The laboratories are well equipped with the instruments such as Atomic Absorption Spectro Photometers (AAS) (Fig.2), UV-Spectrophotometer, Automatic Nitrogen Analyzer, Flame Photometer, Electronic Digital Balances, Pressure Plate Apparatus, Neutron Probe-moisture meter, digital pH Meters, digital Conductivity Meters, ODR Meter, Water level indicator, Lysimeter, Dumpy level, Pantograph, Deep-freeze, Centrifuge, GPS, etc. The computers of the laboratories are connected trough LAN. There are advance facilities like Internet system through VSAT, data loggers, scanners, LCD Projector, Handy cam, Digital Camera, etc.
Meteorological observatory
The meteorological observatory of the Regional Research Station is having all the necessary equipments for measuring standard weather parameters (Fig.3). Trained and experienced staff members of this station and IMD are engaged for recording and communicating the daily
Achievements:
- Soil Management
Characterization of coastal soils: Coastal soils of eastern coast perticulerly of West Bengal and Orrisa have been studied. Coastal soils of West Bengal (in the Ganges delta) are classified under different pH and salinity (Fig.4) groups. These soils are usually near neutral in reaction with varying salinity levels. The soil salinity shows highly temporal and spatial variability. The available nutrient status of the soils are: low in N, medium to high in P, high in K and micronutrients except Zn.

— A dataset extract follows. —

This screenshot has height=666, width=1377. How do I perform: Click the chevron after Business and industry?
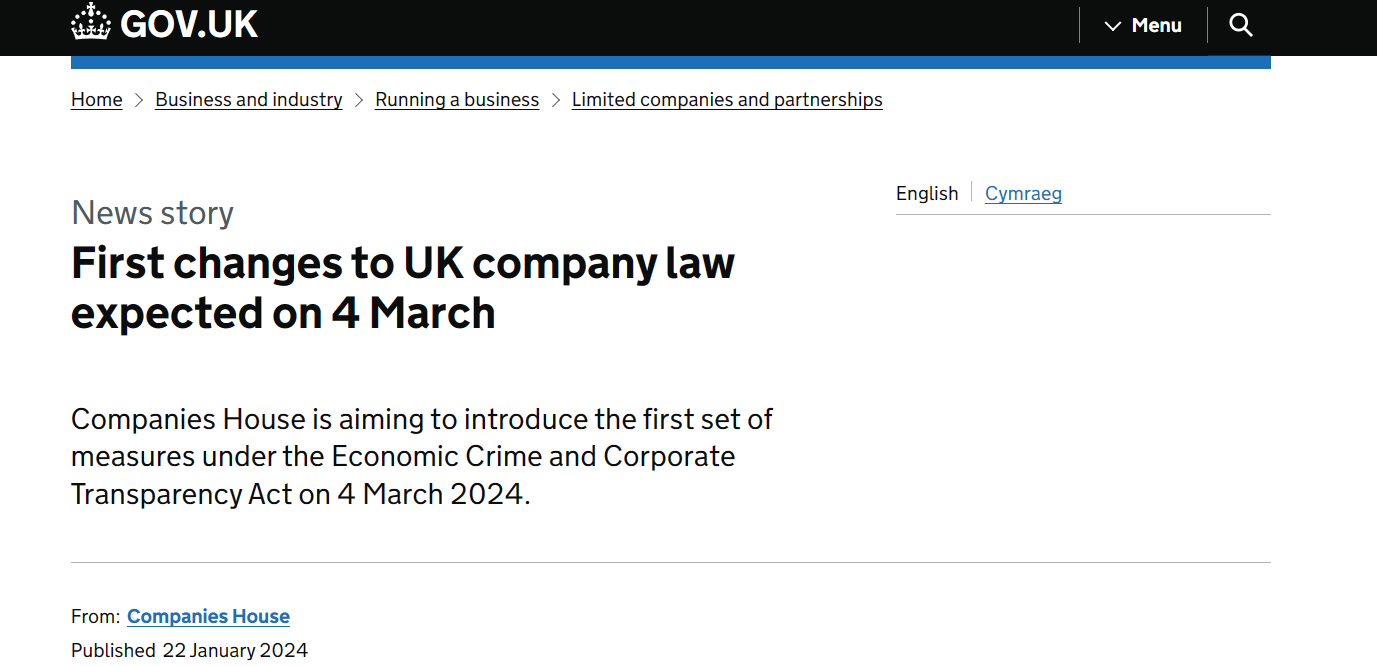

The soils are rich in soluble salts of Cl, Na+, Ca2+ and Mg2+ and K+ . The soils are usually heavy to medium in texture with moderate CEC and water holding capacity. The lands are gently sloped and typically characterized by its higher soluble salt contents in the rhizosphere, presence of brackishwater aquifer at close proximity to the surface and poor drainage condition. The soils are, in general, classified as Inceptisol and Entisol in the order level. Based on soil characteristics the location specific management.
Management of acid sulphate soil: Acid sulphate/ acid saline soils are present in the delta region of several major rivers in the coastal areas. These soils are highly under-utilized. Besides liming, higher doses of P-fertilizer is essential for proper management of these soils. Rock phosphate or locally available oyster shell (available in coastal region) along with green manures/ leaf manures may be used for achieving higher yield of crops on these soils.
- Nitrogen management of soil: Volatilization loss of applied N-fertilizer is high in coastal salt affected soils and accounts for a loss as high as 30-50%. Loss of N increases with salinity and loss could be substantially reduced by placement (5cm) of N-fertilizer in soil either directly or in paper packet or in the form of briquettes. The efficiency of N-fertilizer is much improved on using it in conjunction with manures/green manures or any locally available organic materials such as leaves of trees, farm waste, etc.
- Phosphorous and potassium management of soil: The coastal soils are generally rich in available P and K. Long-term experimental results indicated that even if there is no response of P-fertilizer a basal application of 6-11 kg P ha-1, depending on crop type is required to maintain P-fertility level of soils. Application of K-fertilizer, which is mainly imported commodity, may generally be omitted.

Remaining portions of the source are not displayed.